Networking basically provides the communication between two or more computers. It defines various sets of protocols, configures the domains, IP addresses, and ports, and communicates with the external devices like telephones or modems and data transfer methods. It also provides the standard set of API calls to allow applications to access the networking features.

The primary networking protocol for UNIX and Windows is TCP/IP. The standard programming API for TCP/IP is called sockets. The Windows implementation of sockets is known as Winsock (formally known as Windows Sockets). Winsock conforms well to the Berkeley implementation, even at the API level. The key difference between UNIX sockets and Winsock exists in asynchronous network event notification. There is also a difference in the remote procedure calls (RPC) implementation in UNIX and Windows.

User Interfaces

The user interface (UI) provides a flexible way of communicating between the users, applications, and the computer.

RECORDED DATA -
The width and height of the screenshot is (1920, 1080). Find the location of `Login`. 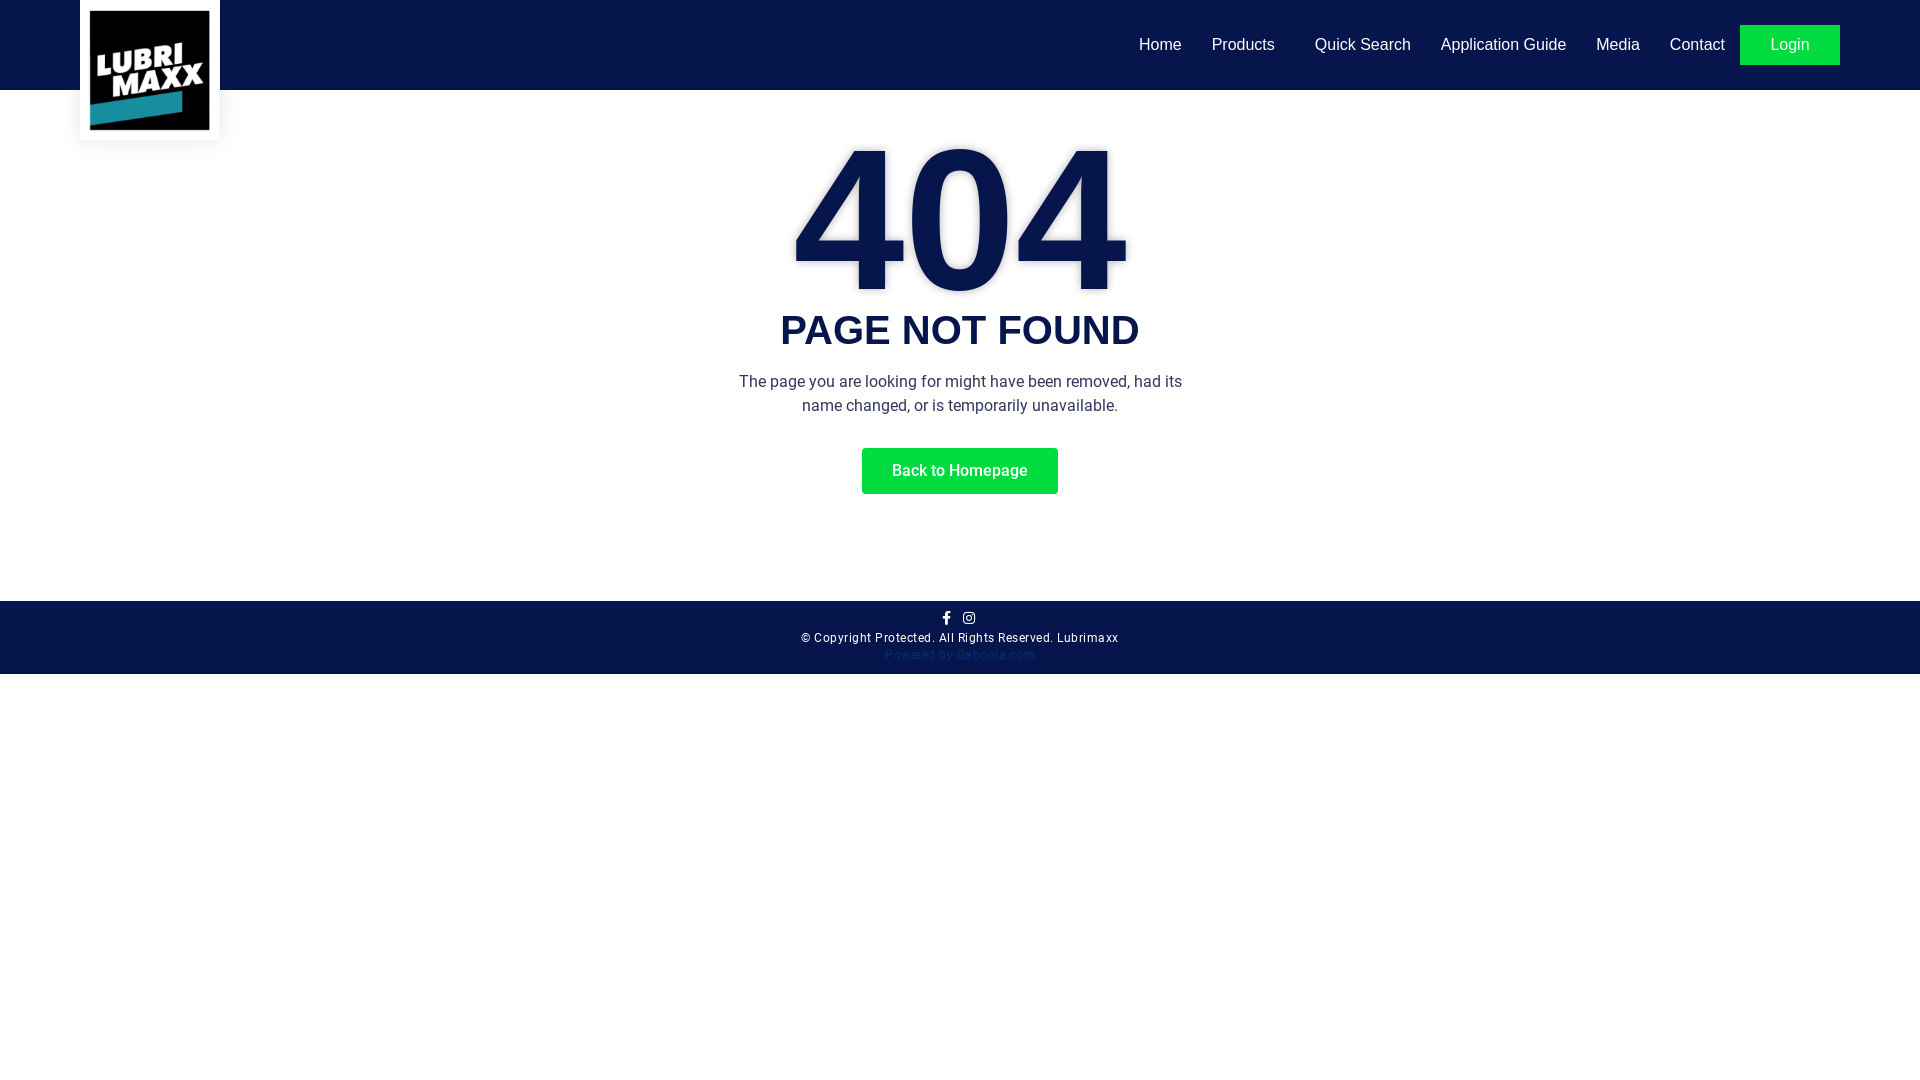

REQUESTS -
[1] In the networking excerpt, begin at the words "The primary networking" and stop after "UNIX and Windows.", swapping "Winsock" for "WinSock".
[2] Condense the paragraph of the networking excerpt that begins "The primary networking protocol" into a short bulleted list that keeps its main facts.

ANSWER SET -
[1]
The primary networking protocol for UNIX and Windows is TCP/IP. The standard programming API for TCP/IP is called sockets. The Windows implementation of sockets is known as WinSock (formally known as Windows Sockets). WinSock conforms well to the Berkeley implementation, even at the API level. The key difference between UNIX sockets and WinSock exists in asynchronous network event notification. There is also a difference in the remote procedure calls (RPC) implementation in UNIX and Windows.

[2]
- TCP/IP is the primary networking protocol for UNIX and Windows.
- Sockets is the standard programming API for TCP/IP.
- Winsock (formally Windows Sockets) is the Windows sockets implementation and conforms well to the Berkeley implementation, even at the API level.
- UNIX sockets and Winsock differ mainly in asynchronous network event notification.
- UNIX and Windows also differ in their remote procedure call (RPC) implementations.